Hint: In the given question, we have been asked to simplify a quadratic expression which has a single variable. Fractions can only be added or subtracted if they are of the same denominators. If the denominators are not the same, you need to find the least common multiple (LCM) of the two denominators. Then, make all the denominators the same, by multiplying the numerator and denominator by the same number. The least common multiple (LCM) of two integers is the smallest positive integer that is divisible by both the integers.
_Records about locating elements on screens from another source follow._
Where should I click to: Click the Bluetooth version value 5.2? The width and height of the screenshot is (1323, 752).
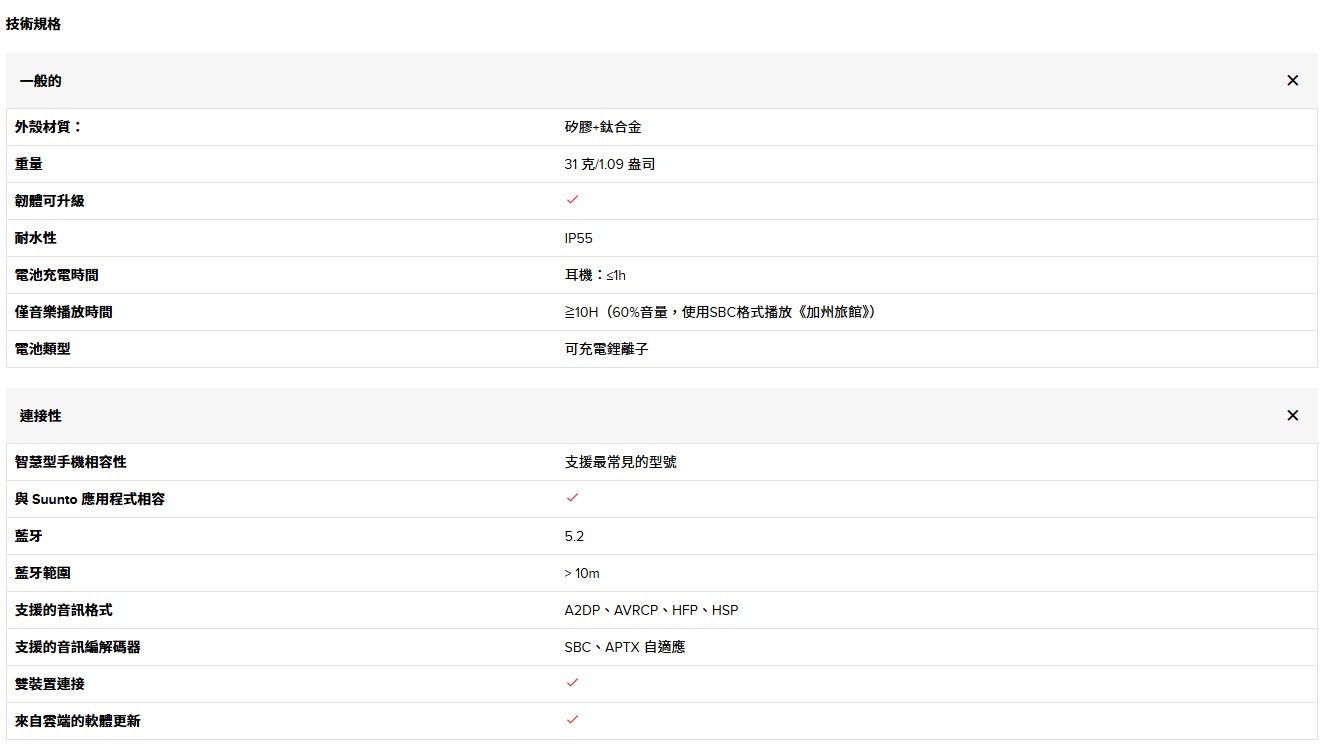(574, 536)
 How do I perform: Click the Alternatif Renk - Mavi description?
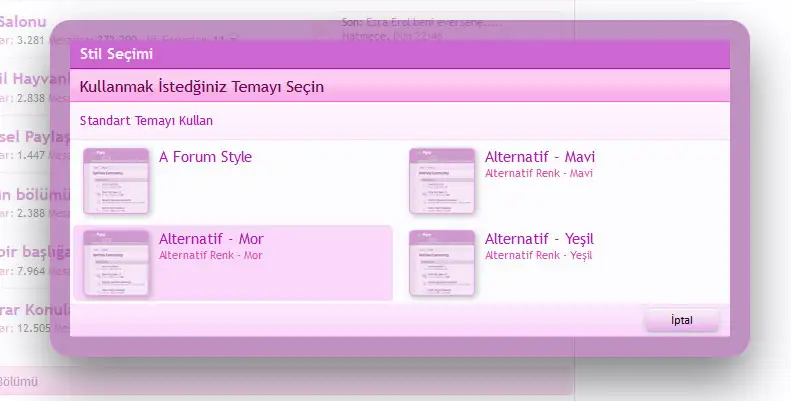pos(539,173)
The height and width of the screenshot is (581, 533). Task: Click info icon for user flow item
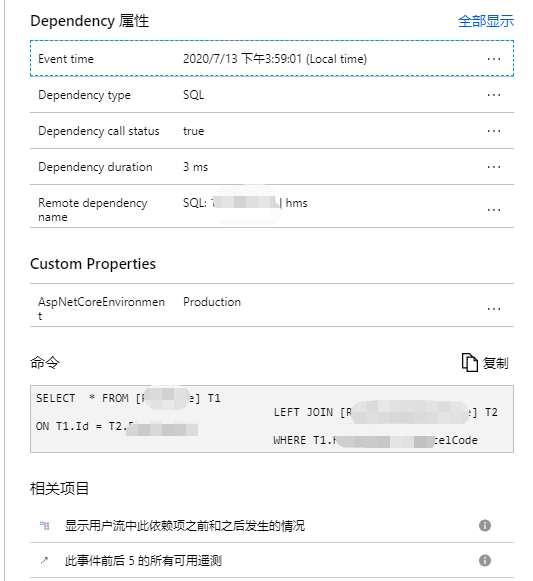click(485, 525)
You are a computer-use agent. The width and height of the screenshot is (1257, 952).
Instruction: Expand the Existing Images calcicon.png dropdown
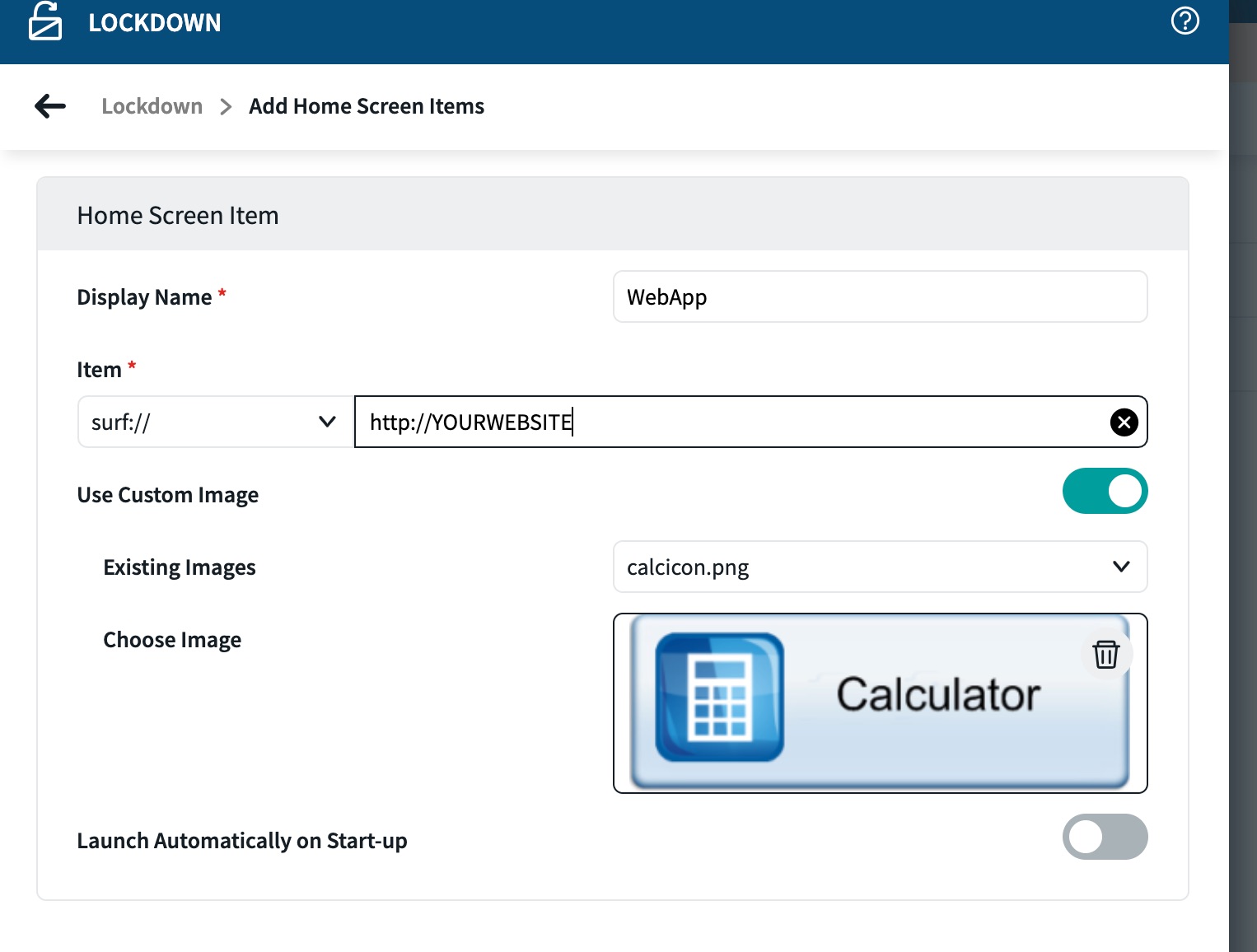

It can be calculated using two methods which are- Prime factorization method and grid method.

Complete step by step solution:
We are given,
\[\dfrac{7}{8} + \dfrac{9}{{10}} - 2m - \dfrac{3}{5}\]
Now we’ll bring all the like terms together to simplify it,
\[ \Rightarrow \dfrac{7}{8} + \dfrac{9}{{10}} - \dfrac{3}{5} - 2m\]
To solve the following fraction, we need to make the denominator of each fraction the same. To make a common denominator we need to find LCM. LCM of $ 8,10\;and\;5 $ is $ 40 $ .
To make the denominator $ 40 $ , we’ll multiply the numerator and denominator by the same number.
\[ \Rightarrow \dfrac{{35}}{{40}} + \dfrac{{36}}{{40}} - \dfrac{{24}}{{40}} - 2m\]
\[ \Rightarrow \dfrac{{35 + 36 - 24}}{{40}} - 2m\]
\[ \Rightarrow \dfrac{{47}}{{40}} - 2m\]
This is the required expression.
So, the correct answer is “\[ \dfrac{{47}}{{40}} - 2m\]”.

Note: If numerator and denominator are multiplied or divided by the same number, then the value of fraction does not change. Terms can only be operated if they are alike, a fraction and a variable cannot be operated together. While writing the answer in fraction form, always check whether it is in simplest form or not, if it is not in its simplest form then convert it into its simplest form.